TOKYO -- Sanrio, the company behind Hello Kitty, now sees group net profit falling during the fiscal year ending in March for a third straight annual decline amid a drop in sales at bricks-and-mortar stores as more consumers opt to shop online.
The Japanese company lowered its net profit forecast Tuesday to 4.8 billion yen ($42.6 million), representing a 26% decrease from fiscal 2016. Sanrio had projected a 20% rise to 7.8 billion yen. Sales now are expected to dip 4% to 60.3 billion yen, a downgrade from the previously forecast 5% rise.
Sanrio also cut its fiscal 2017 dividend projection to 55 yen per share, down 25 yen from fiscal 2016.

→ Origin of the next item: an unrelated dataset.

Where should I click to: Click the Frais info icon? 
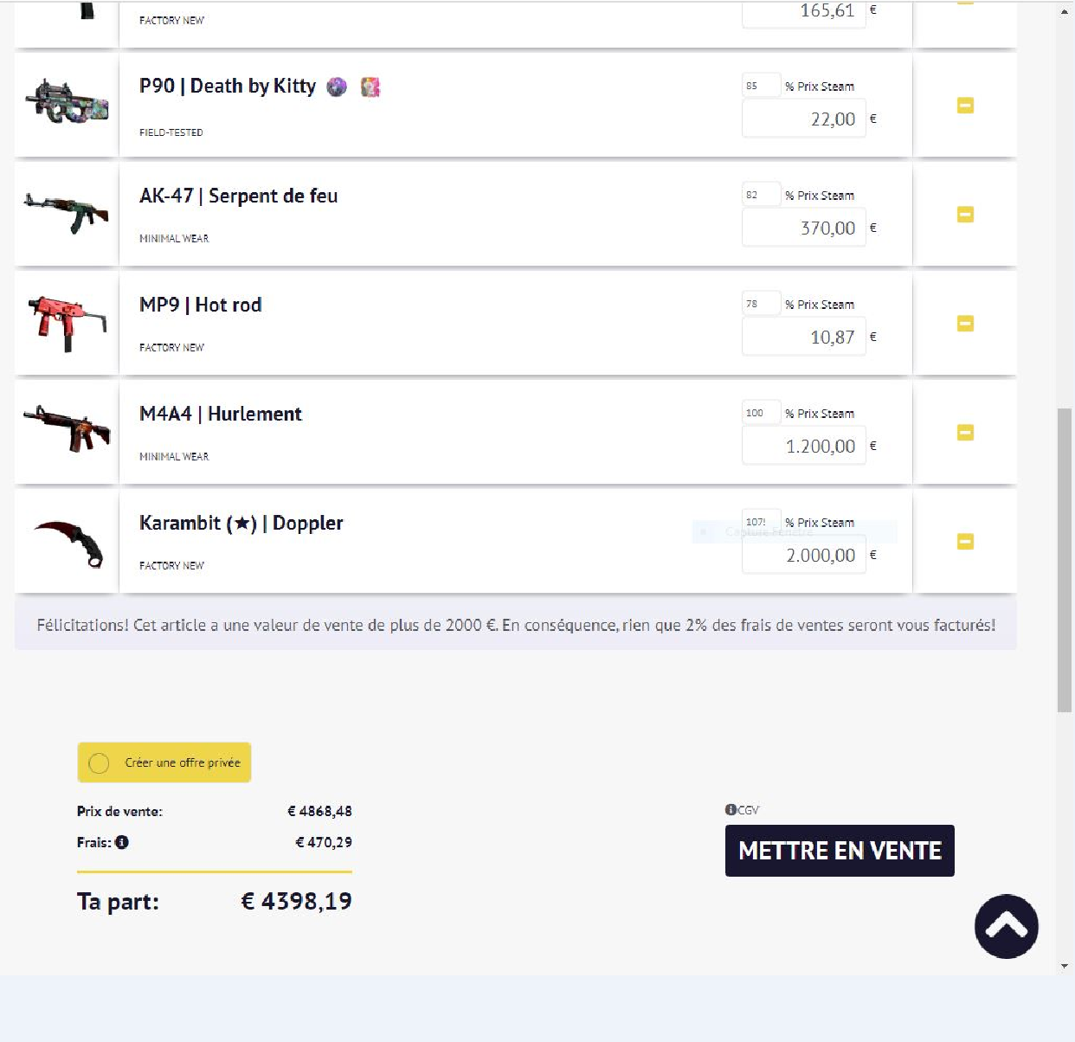(122, 842)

The company faces a slump domestically at its stores outside major urban centers, as well as sluggish demand from big-box retailers carrying its goods. U.S. operations have seen fewer orders from licensees, hurt by a business climate that has forced Toys R Us to file Chapter 11 bankruptcy protection and depressed sales at Wal-Mart Stores.
Though Sanrio operates its own online store, domestic e-retail accounts for a mere 2% or so of total sales. Drastic measures to bolster digital operations will be needed to get the company back on track toward growth. Investors will watch for such steps in the new medium-term business plan due out next spring.